Updated: Apr 1
Yesterday, MSU SciComm held a virtual panel with Dr. Dru Montri, the director of government and stakeholder relations in the College of Agriculture and Natural Resources, and Dr. Robert Richardson, a professor of Community Sustainability. Our science policy chair, Vanessa Garcia Polanco, led the session. Her questions to the panel and summarized versions of their answers are below.
Vanessa Garcia Polanco: What is public service to you as a scientist?
Dr. Dru Montri responded that public service is making contributions to the public good. She noted that those contributions don’t have to be governmental contributions; they can be community efforts or work with nonprofits. Dr. Robert Richardson echoed this point of view, adding that as scientists at a public-land grant institution, public service as a scientist means sharing our work with the community.
VGP: Can you recall how you heard about it, the board of commission? What inspired to apply or seek nomination? Tell us about that process.
Both Dr. Montri and Dr. Richardson had first learned of the commissions they serve on through colleagues. Dr. Richardson was nominated by a colleague to the Environmental Protection Agency Board of Scientific Counselors while Dr. Montri self-nominated at the advice of governmental officials.
VGP: Can you share with us what your board/commission is/does and what you did /do while in this appointment?
Dr. Montri serves on the Michigan Commission of Agriculture and Rural Development which recommends policy on food, agricultural, and rural development issues. One of the commissions roles is to develop and approve Generally Accepted Agricultural and Management Practices (GAAMPs), which are scientifically based farm management practices.
Dr. Richardson served on the Environmental Protection Agency Board of Scientific Counselors, which advises the EPA on research and development. One of their roles is to write specific, actionable recommendations to the EPA based on their research.
VGP: What has been the hardest lesson you learn in this role so far?
Dr. Montri said one of the hardest lessons to learn is that there are various reasonable viewpoints, complex realities, and external pressures that need to be taken into account and there might not be a single correct policy. Dr. Richardson said that the hardest lesson for him was accepting that change happens very slowly and there are often multiple layers of bureaucracy to navigate.
VGP: Robbie, you are an upcoming Jefferson Science Fellow, a program hosted by US DOS and USAID to contribute to foreign policy or international development issues. Tell us about this upcoming experience?
Dr. Richardson described this program as an opportunity for the government to bring in scholars from universities to provide recent advances in STEM to impact policies. These assignments are one year in length with either the Department of State or USAID. He said he is hoping to learn more about the role of science in government and provide his experience to help with policy.

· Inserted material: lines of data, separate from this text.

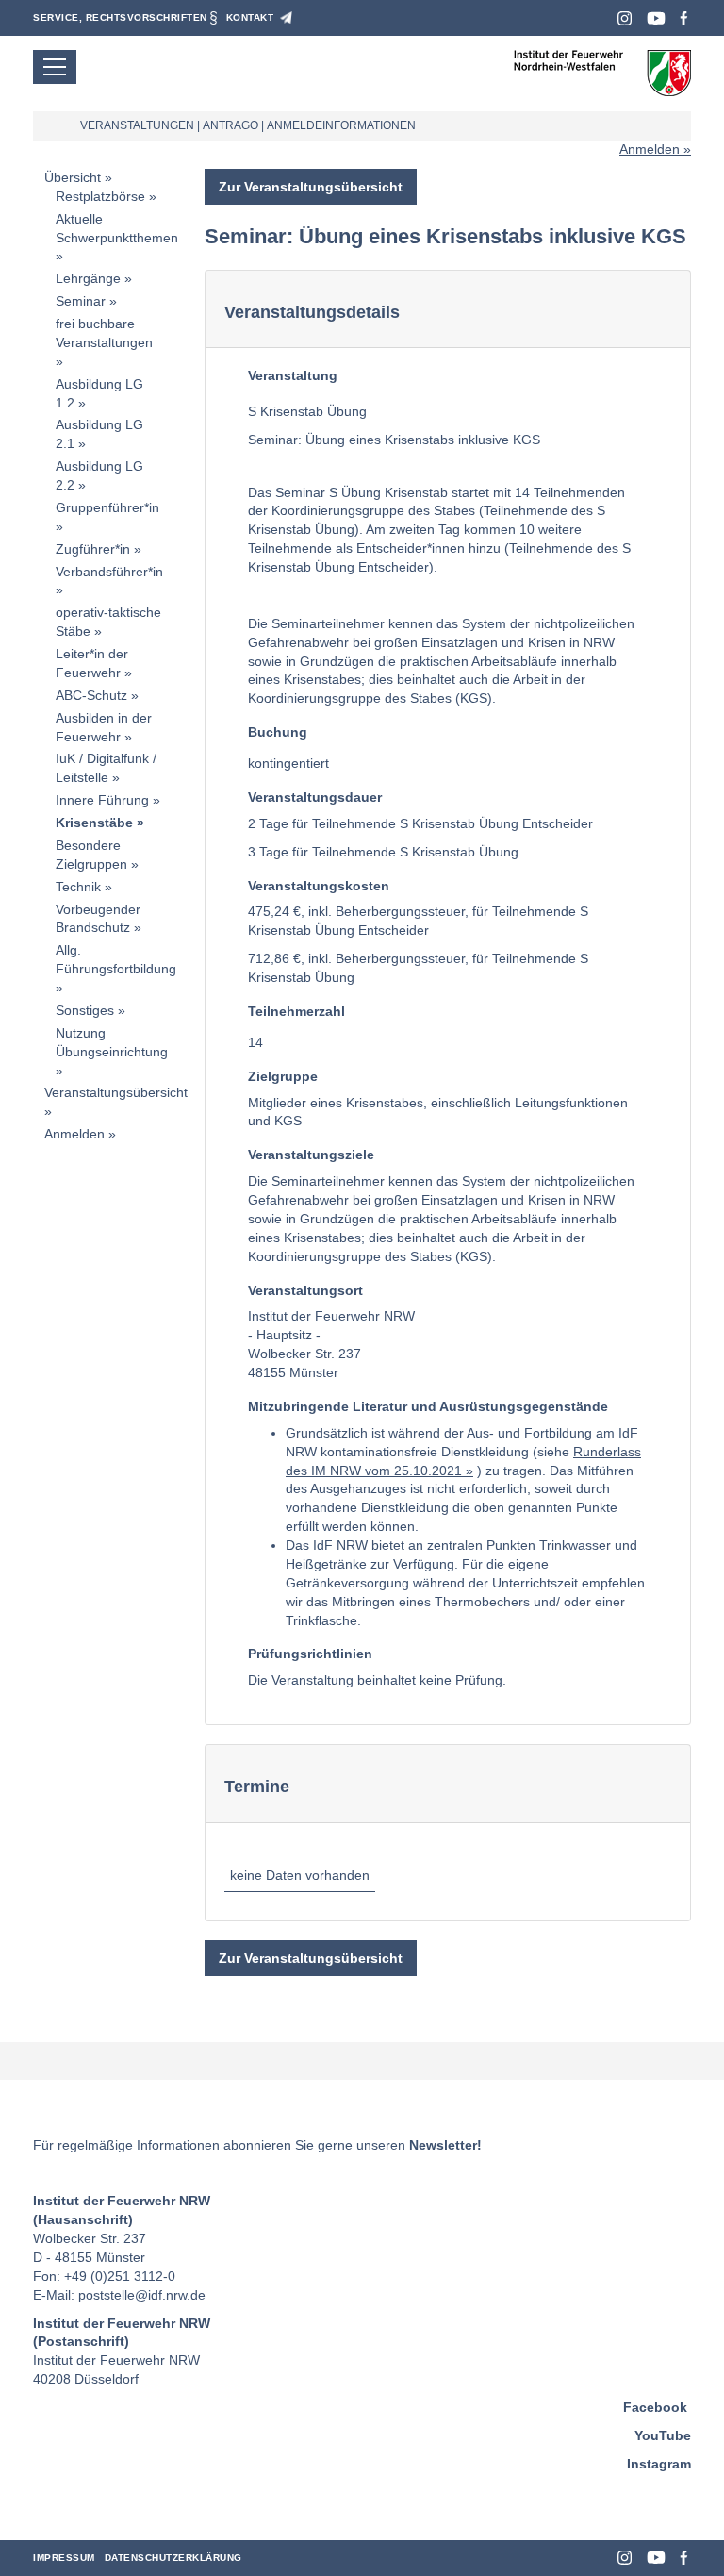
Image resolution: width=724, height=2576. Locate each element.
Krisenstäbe (94, 822)
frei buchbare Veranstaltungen (104, 333)
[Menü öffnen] (54, 67)
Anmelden (649, 149)
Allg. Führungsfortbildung (116, 959)
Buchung (277, 732)
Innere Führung (102, 799)
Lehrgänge (88, 278)
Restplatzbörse (100, 196)
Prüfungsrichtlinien (310, 1653)
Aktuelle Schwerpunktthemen (117, 228)
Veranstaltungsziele (311, 1154)
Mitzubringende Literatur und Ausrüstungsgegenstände (428, 1406)
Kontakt (250, 17)
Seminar (81, 300)
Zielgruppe (283, 1076)
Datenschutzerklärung (173, 2557)
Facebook (684, 18)
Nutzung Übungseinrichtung (112, 1042)
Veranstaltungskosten (318, 885)
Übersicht (72, 177)
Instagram (624, 18)
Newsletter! (445, 2144)
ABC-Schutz (91, 695)
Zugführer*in (93, 549)
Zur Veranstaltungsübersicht (311, 186)
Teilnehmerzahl (296, 1011)
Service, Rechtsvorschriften (120, 17)
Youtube (656, 18)
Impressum (64, 2557)
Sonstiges (85, 1010)
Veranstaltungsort (305, 1290)
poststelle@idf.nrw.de (142, 2294)
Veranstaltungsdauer (315, 797)
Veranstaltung (292, 375)
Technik (78, 886)
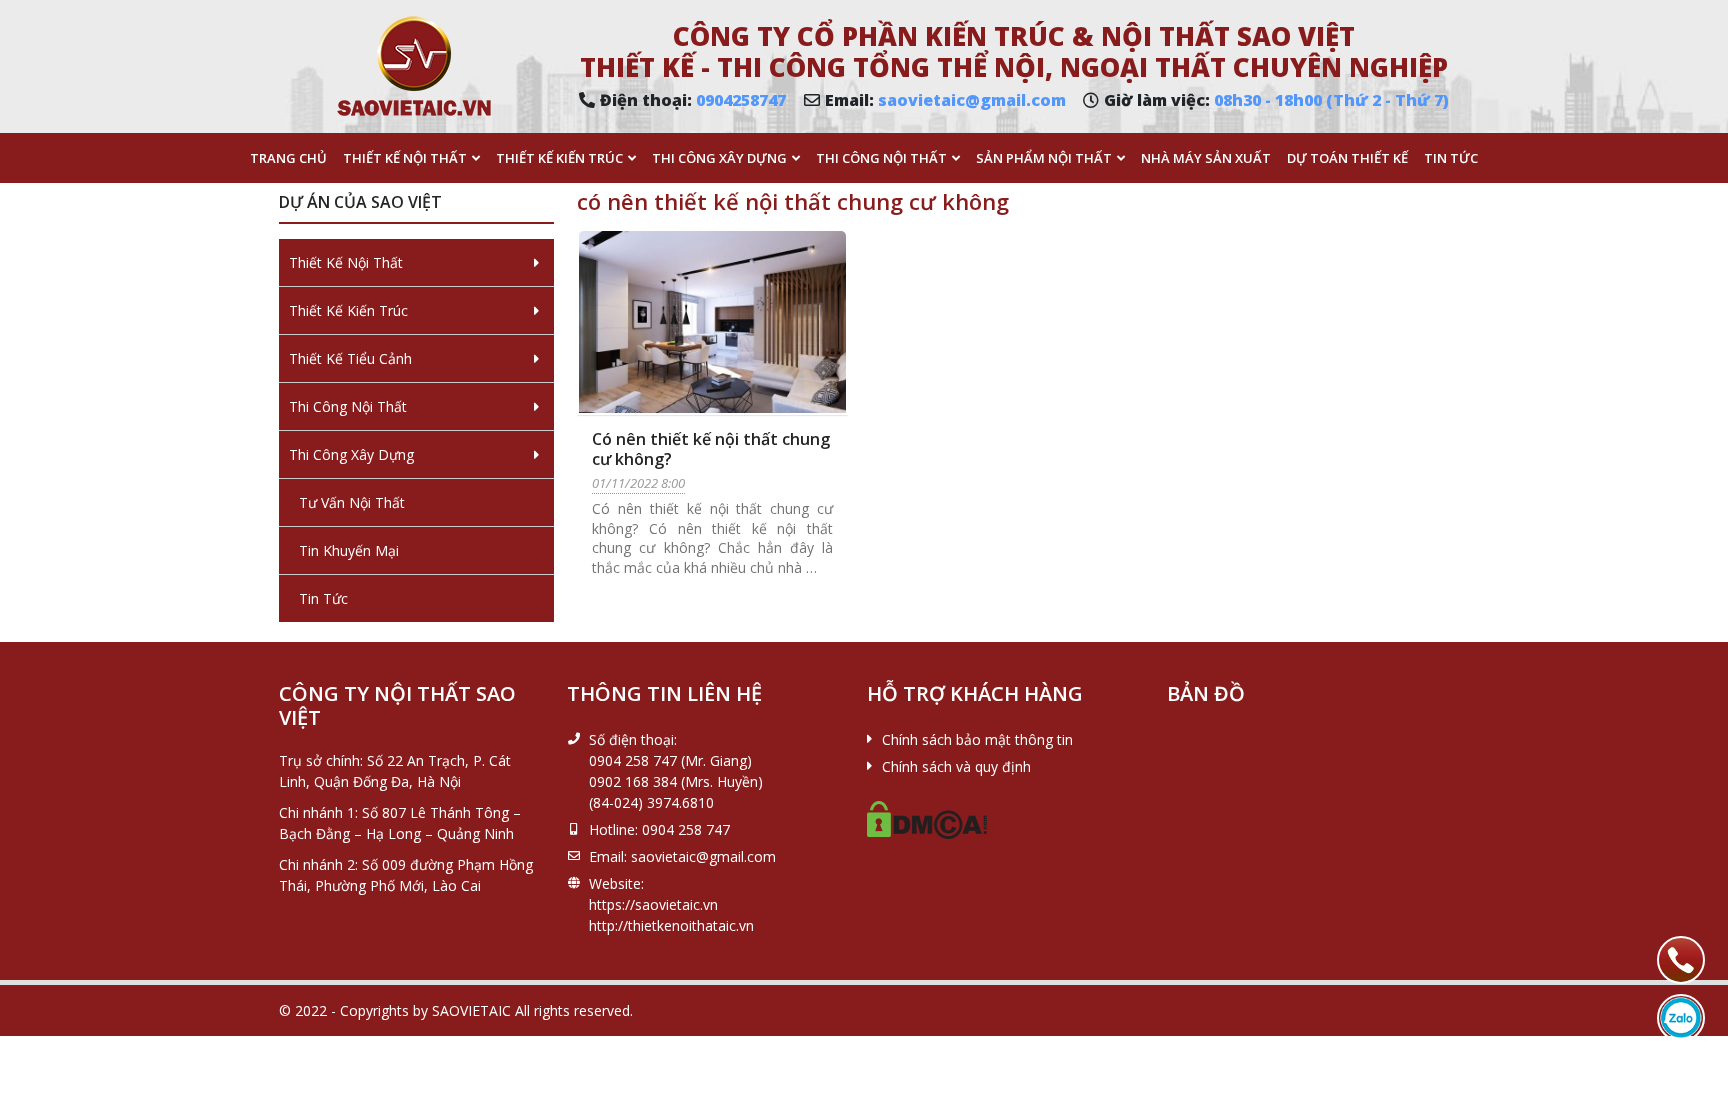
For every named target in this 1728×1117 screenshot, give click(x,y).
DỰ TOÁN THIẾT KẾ (1347, 158)
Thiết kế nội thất (405, 158)
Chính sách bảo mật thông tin (977, 739)
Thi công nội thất (881, 158)
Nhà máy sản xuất (1206, 158)
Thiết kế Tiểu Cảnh (350, 358)
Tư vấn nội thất (352, 502)
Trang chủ (288, 158)
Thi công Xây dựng (719, 158)
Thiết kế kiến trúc (559, 158)
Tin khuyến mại (349, 550)
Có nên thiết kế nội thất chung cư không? (711, 448)
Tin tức (1451, 158)
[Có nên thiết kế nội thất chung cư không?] (712, 322)
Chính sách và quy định (956, 766)
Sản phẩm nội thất (1044, 158)
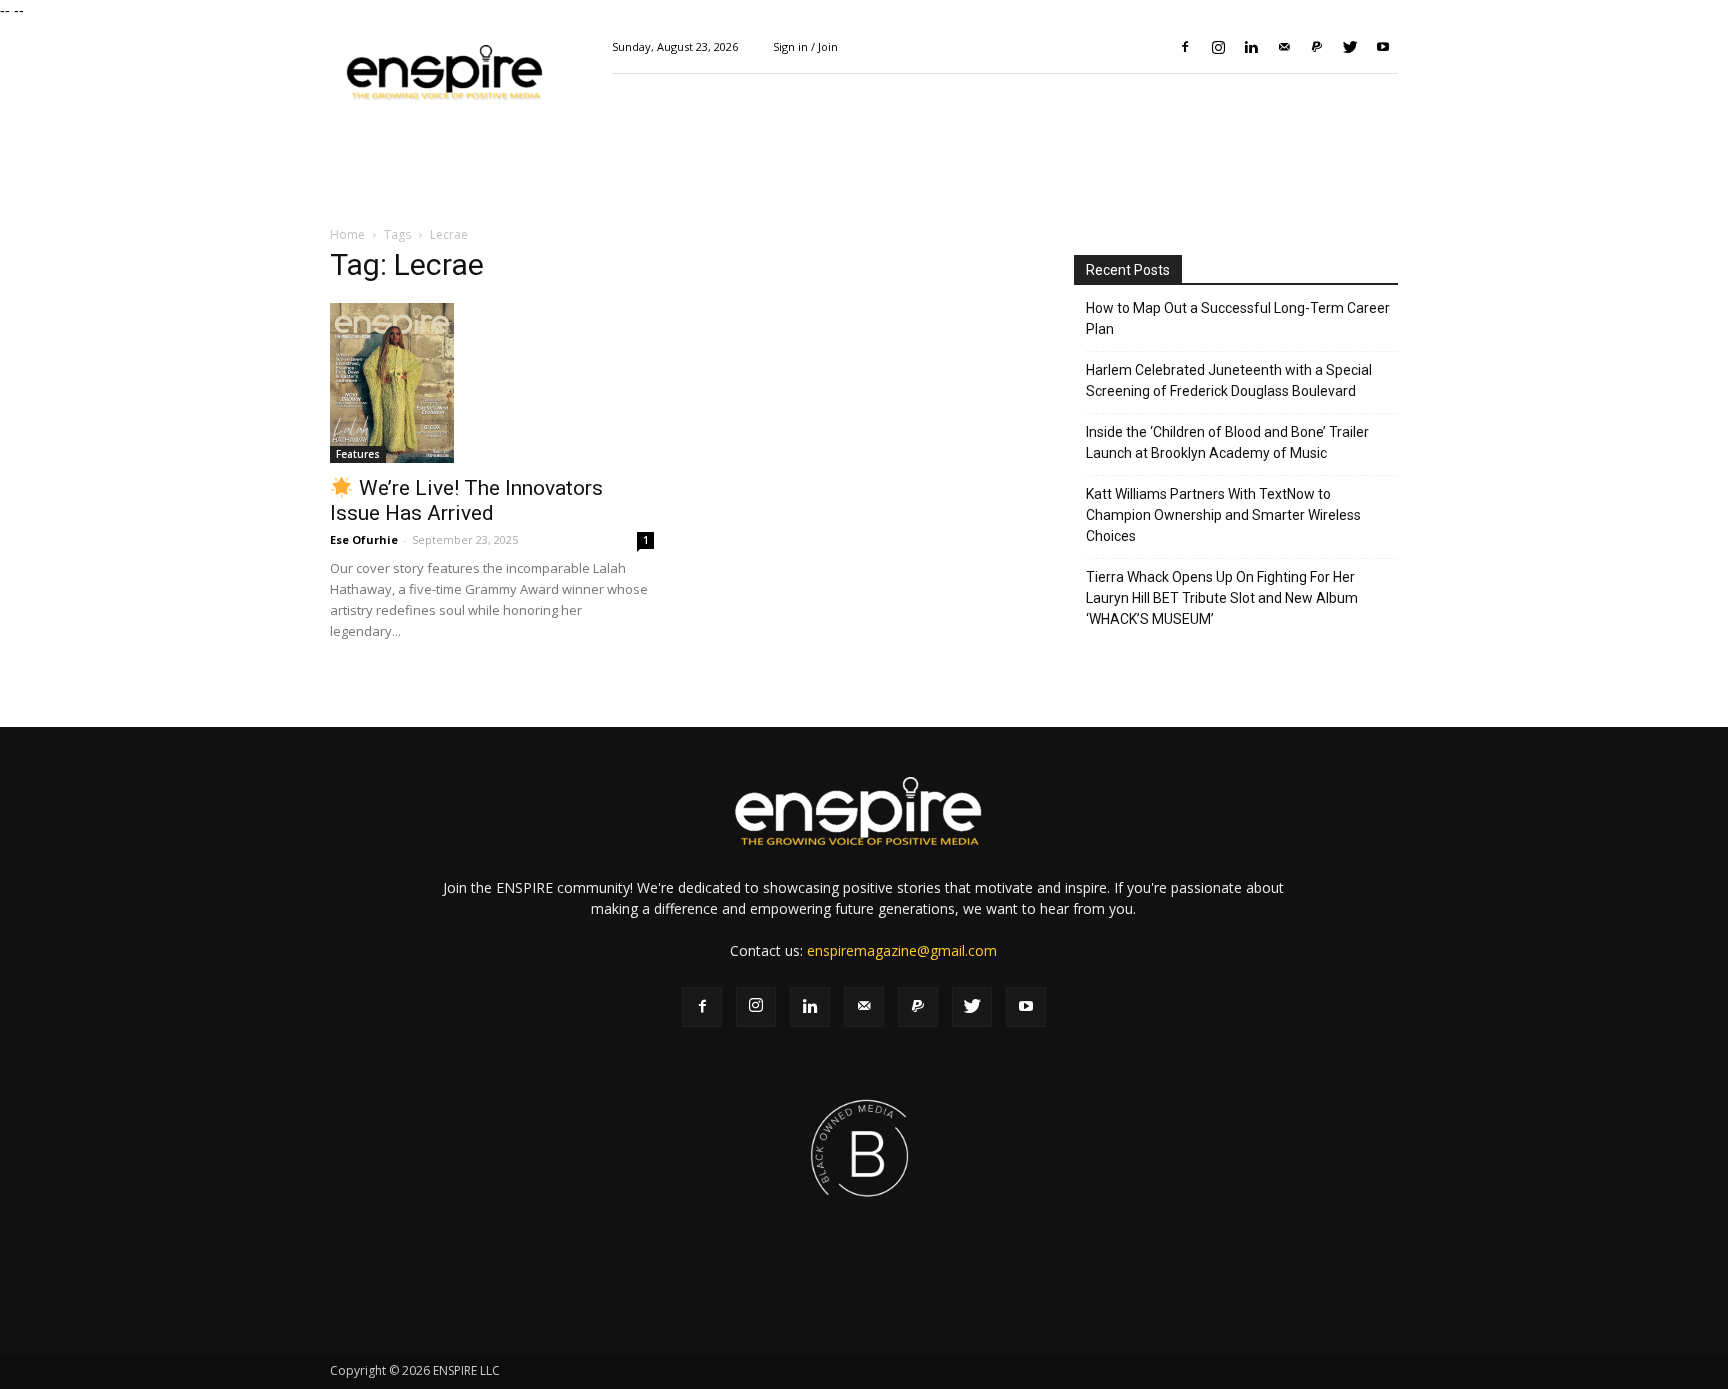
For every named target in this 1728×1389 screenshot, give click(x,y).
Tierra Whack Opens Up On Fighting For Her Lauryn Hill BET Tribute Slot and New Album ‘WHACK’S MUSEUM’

VGP: Dru, in your role as the Director of Government and Stakeholder Relations at CANR you are constantly bringing elected officials to campus to show them the value of research. What recommendation do you have to better communicate research and its importance to policy makers?
Dr. Montri said the most important thing to keep in mind is that legislators are people and you need to build relationships with them. You want to learn what their priorities and motivations are and you want them to see you as a reliable and responsive contact.
For students, this can mean attending town halls, committee hearings, or calling, emailing or scheduling visits with your representatives.
Finally, don’t forget about the legislative staff. Building relationships with the staff is just as important as building relationships with the legislator.
VGP: What recommendations do you have for young scientists, scholars and students to get more involved where science and policy intersect?
Dr. Richardson suggested that students can write op-eds or opinion pieces for their local or hometown newspapers. He also pushed for getting involved in advocacy work and considering joining organizations that work in science policy such as AAAS. He said to remember that if you are in a graduate program, you are a researcher with expertise you can contribute to policy discussions.
Dr. Montri echoed these points, also saying that getting involved can happen through non-profits and student groups. When advocating, she suggested making it clear who you are speaking as. Are you speaking on behalf of the university, an organization, or as a concerned citizen?